Chasing the Sapphire

I have been known for being a wild man when it comes to frequent flier miles. Back when we lived in California, I kept track of every trick, gimmick and deal for all of the most popular airlines. Ron and I have a history spanning 18 years of taking a month long vacation the second half of December and the first part of January every year. Every other year, we would fly to our destination using frequent flier awards, back then barely paying taxes. One year, we flew from CA to Tokyo, to Beijing, to Bangkok, to Singapore, and then back to CA all on one reward ticket. Those were the days, my friend. I didn’t realize they would end.  
Moving to Europe is what ended the good old frequent flier days, because here, all of those wonderful frequent flier perks are as popular as hen’s teeth. However, I came across this promotion and thought I hit the lottery. In one of my frequent flier travel newsletters, they announced this credit card option.
Chase Sapphire PreferredSM Card Benefits:
•    40,000 bonus points after $3,000 spend in the first 3 months
•    20% off travel when you redeem through Ultimate Rewards
•    No foreign transaction fees
•    Two points per dollar spent on travel and at restaurants
•    7% annual dividend on all new points earned
•    No Annual Fee for your first year – A $95 value
I don’t need another credit card. I have more than plenty.
  • A Chase United Visa Explorer card that earns 1 mile on United Airlines for every $1 spent
  • American Express Personal Gold card which I never use, but it does accrue miles at the same rate and is distributable to about ten different airlines
  • American Express Platinum Delta Airlines card directly earning miles on Delta Airlines
  • American Express Platinum Optima with the same diversity as the Gold card
  • Diners Club/Mastercard which accrues 1 mile for for every $1 spent, but the advantage with this was that you could transfer your miles to any American airline’s program. The best benefit now is the access to Diner’s Club lounges at airports.
  • Capital One Mastercard accrues mile points, but they are not transferable. You buy your ticket through their program to redeem your points. However, I will never get enough to use them

The advantage of the Chase Sapphire Card is, well, just look at that sign on bonus: 40,000 miles. We have spent more than $3,000 in one month furnishing the new apartment. With quarterly taxes and a plane ticket for Ron to go to the US this summer, that would be covered in no time. 

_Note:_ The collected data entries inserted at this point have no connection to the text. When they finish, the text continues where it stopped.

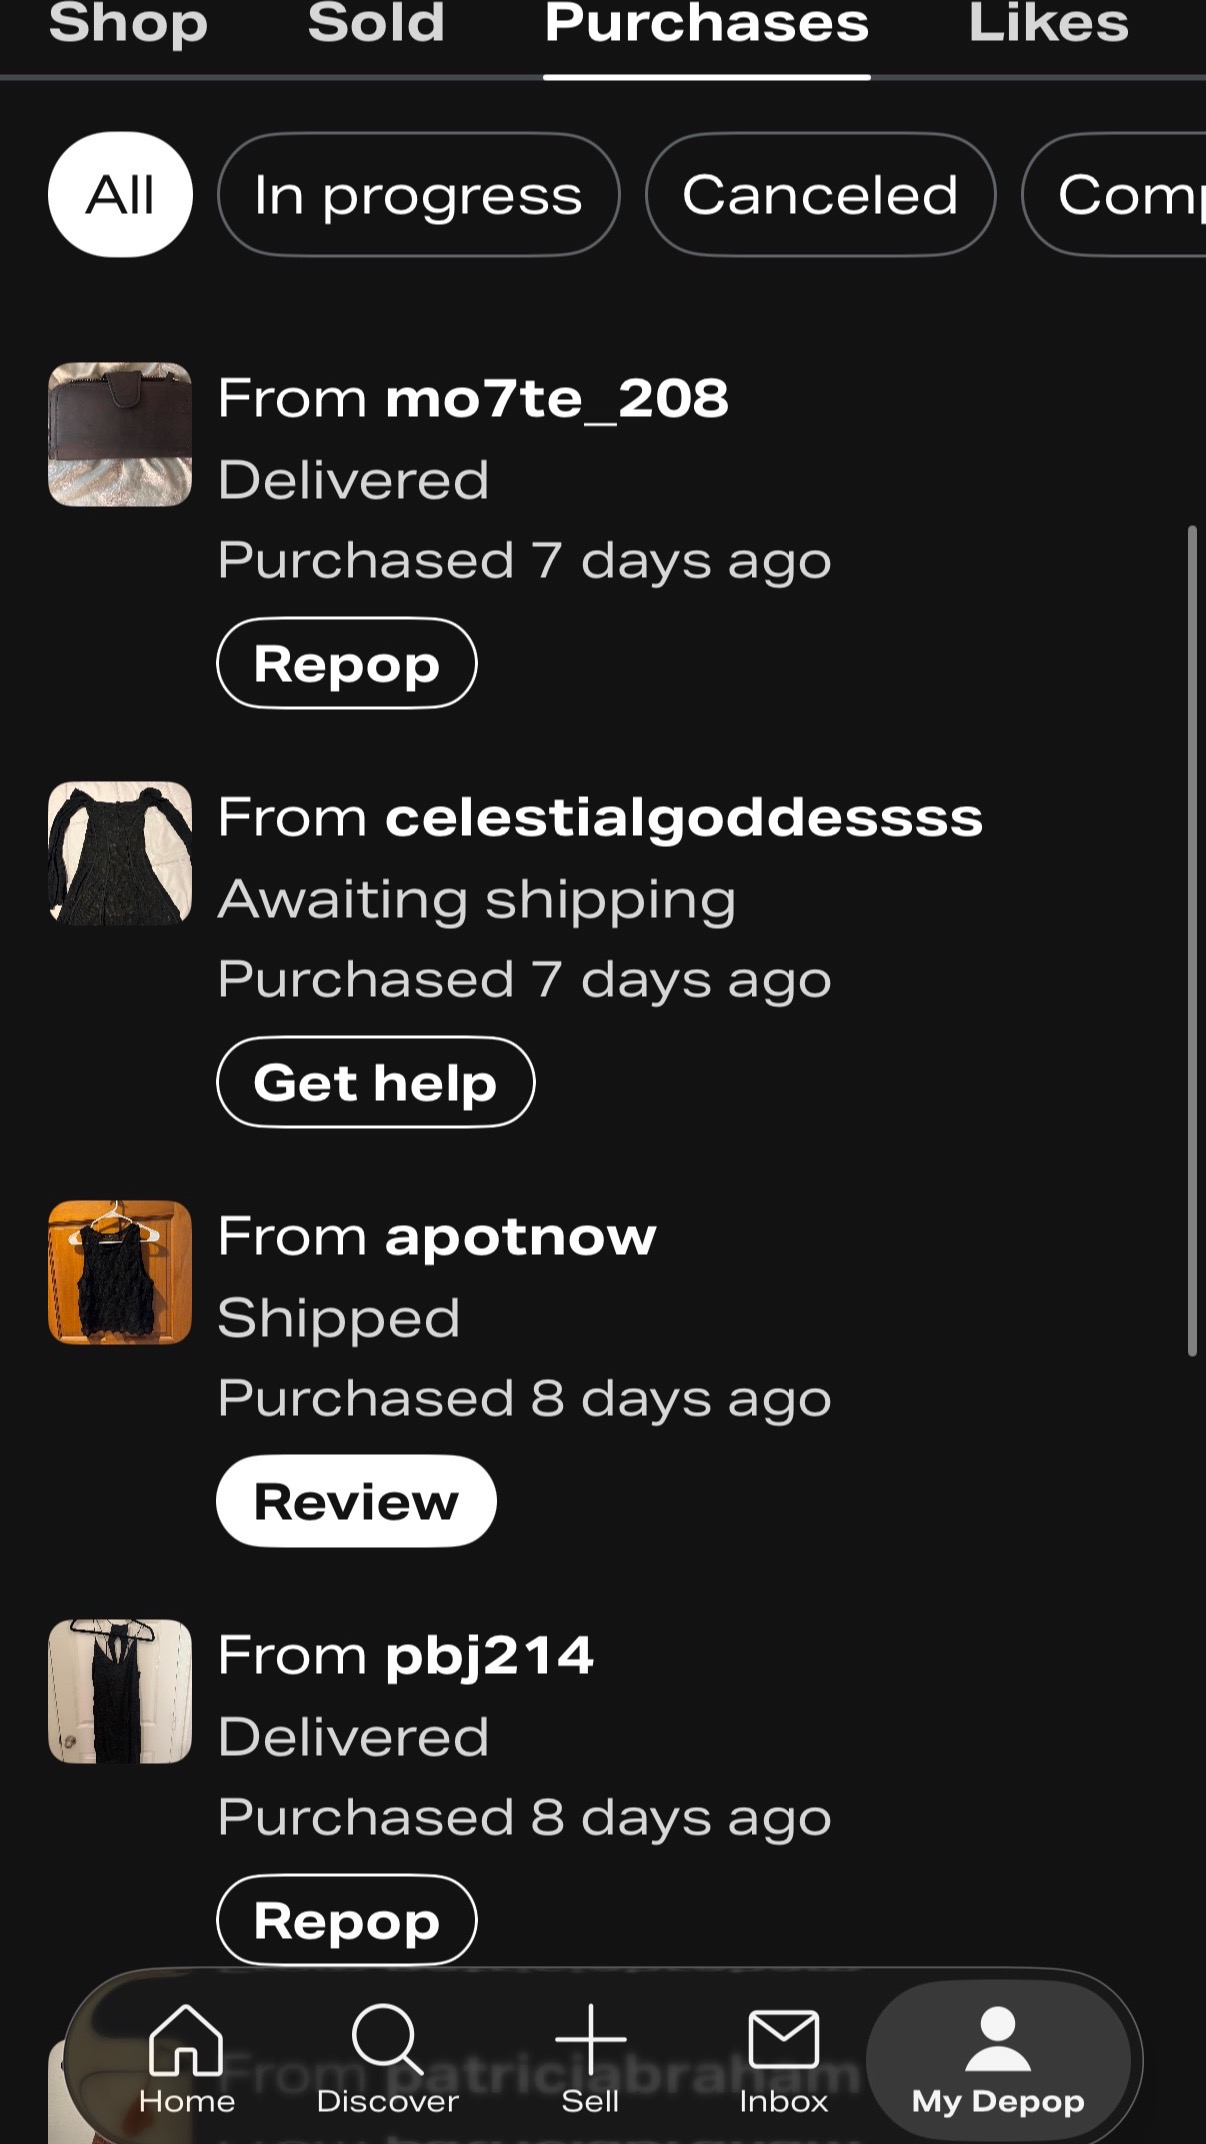
Task: View celestialgoddessss black dress thumbnail
Action: [x=120, y=853]
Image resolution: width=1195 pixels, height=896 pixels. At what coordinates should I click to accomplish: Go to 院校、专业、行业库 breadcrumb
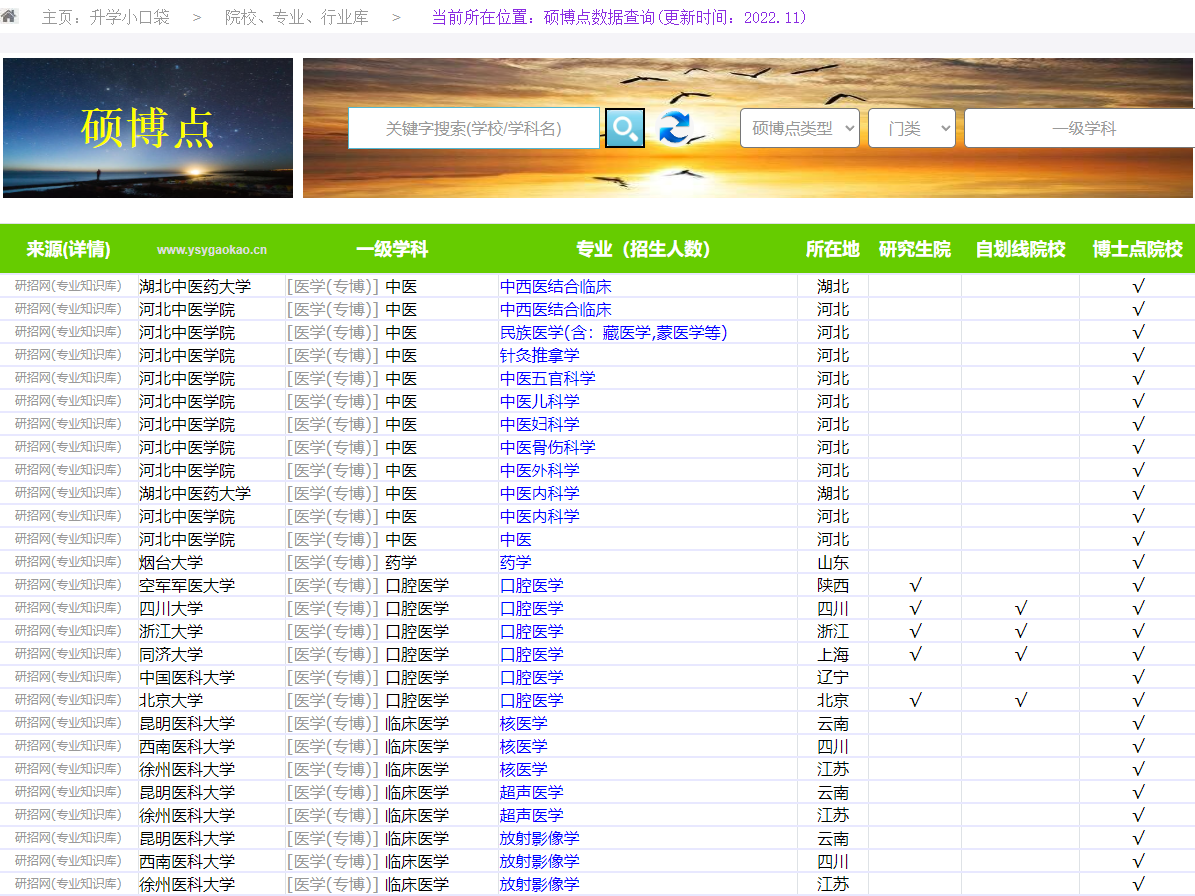pos(296,18)
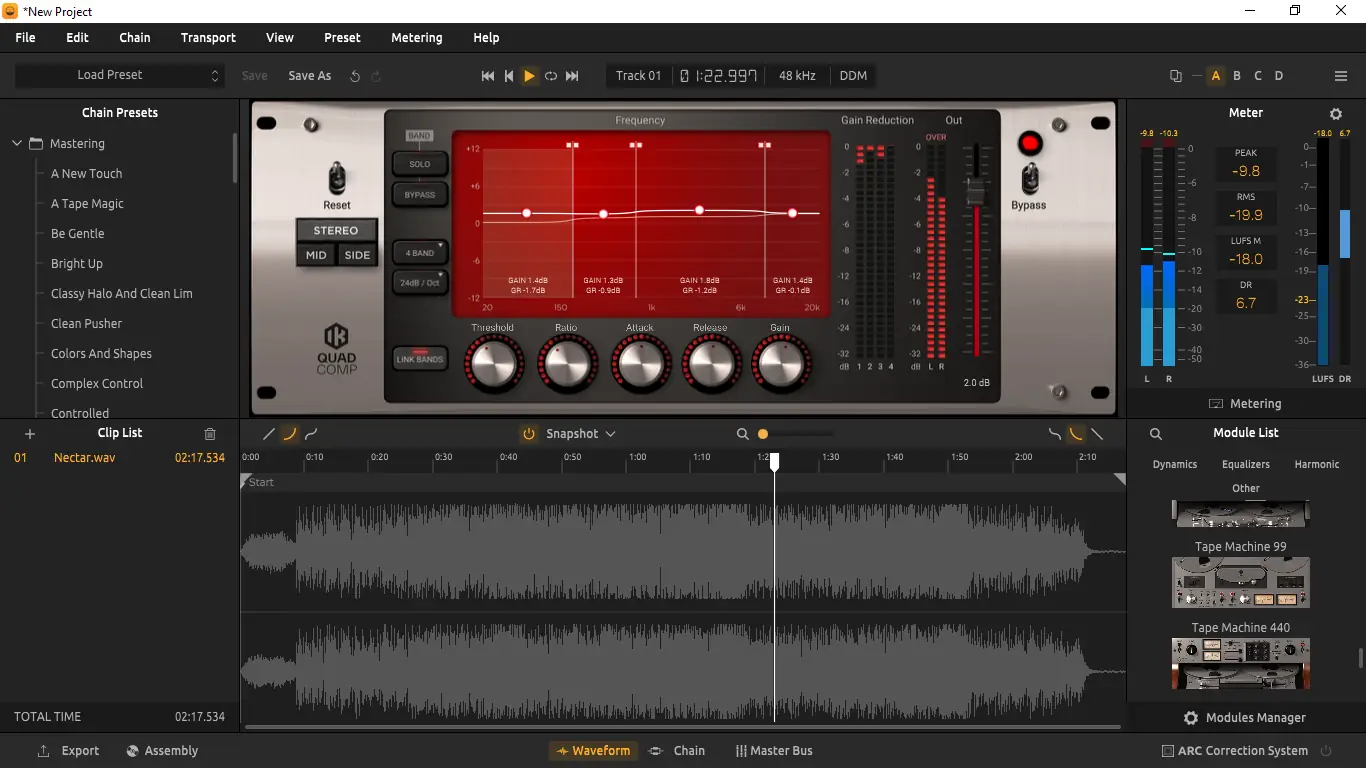
Task: Delete clip using the trash icon
Action: click(209, 434)
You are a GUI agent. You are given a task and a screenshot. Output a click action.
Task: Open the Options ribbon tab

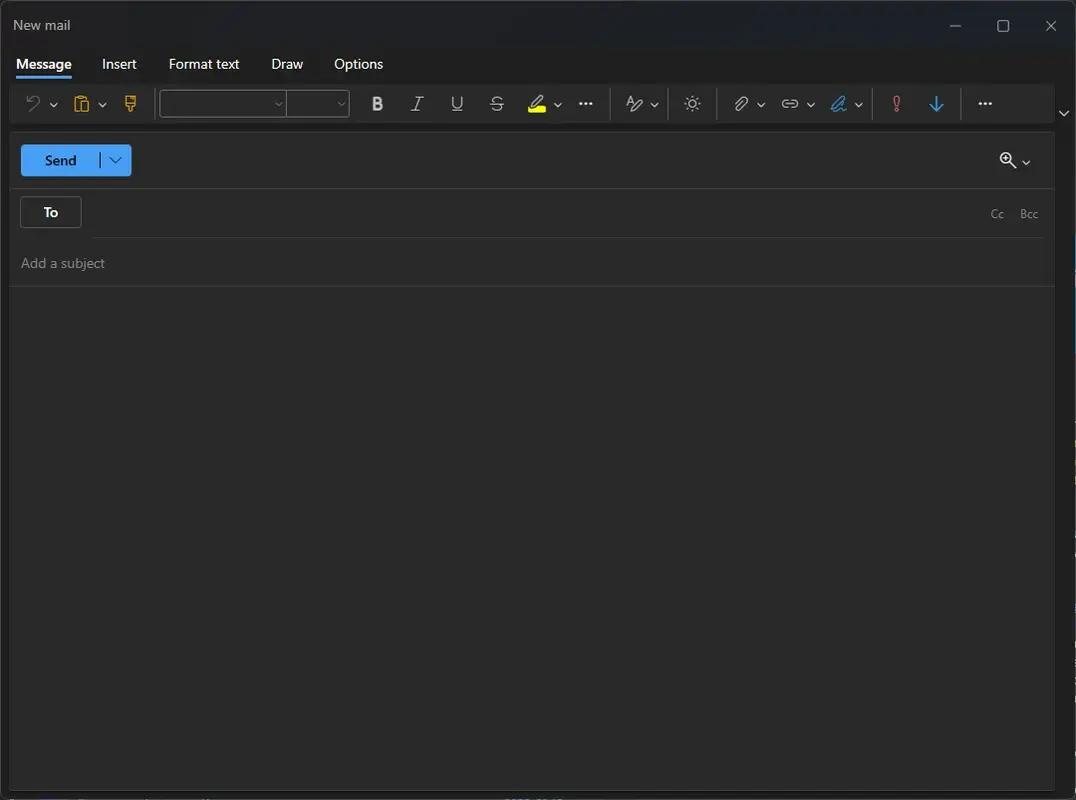[358, 64]
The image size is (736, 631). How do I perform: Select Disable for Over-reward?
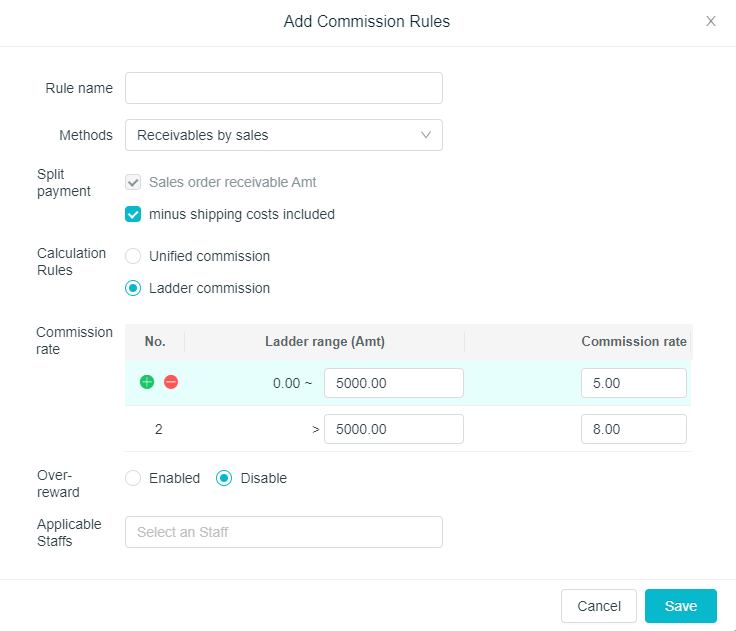[x=225, y=478]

So I figured since I had a Chase card, I could just call and switch over. When I called, the woman rep said “You want to leave us at United?” Well, duh, yes I do. There are sapphires out there waiting to be collected. Well, no can do! she tells me. She cannot move me from one card to another unless it is one United card to a different one.  She did suggest I try online. 

The online form asks you to sign in if you already have an account. I do and did. What it does is pre-fill out the application form for a new account, but this didn’t work. It would only accept US addresses, so it tried truncating my Hungarian address. I tried filling it out using my best friend’s address in New Mexico, but I know that is not going to work. 

After a  night’s sleep, I had the idea to try to find a generic Chase number, one not associated with United Airlines. After some hunting, I did find it and called. It seems that their divisions do not work well with others. This new rep told me she could not do a switch between accounts either. I would have to do it online or in a Chase branch. When I explained my predicament, she could only offer sympathy, but no oral application assistance. There are not to be any sapphires in my future, I fear.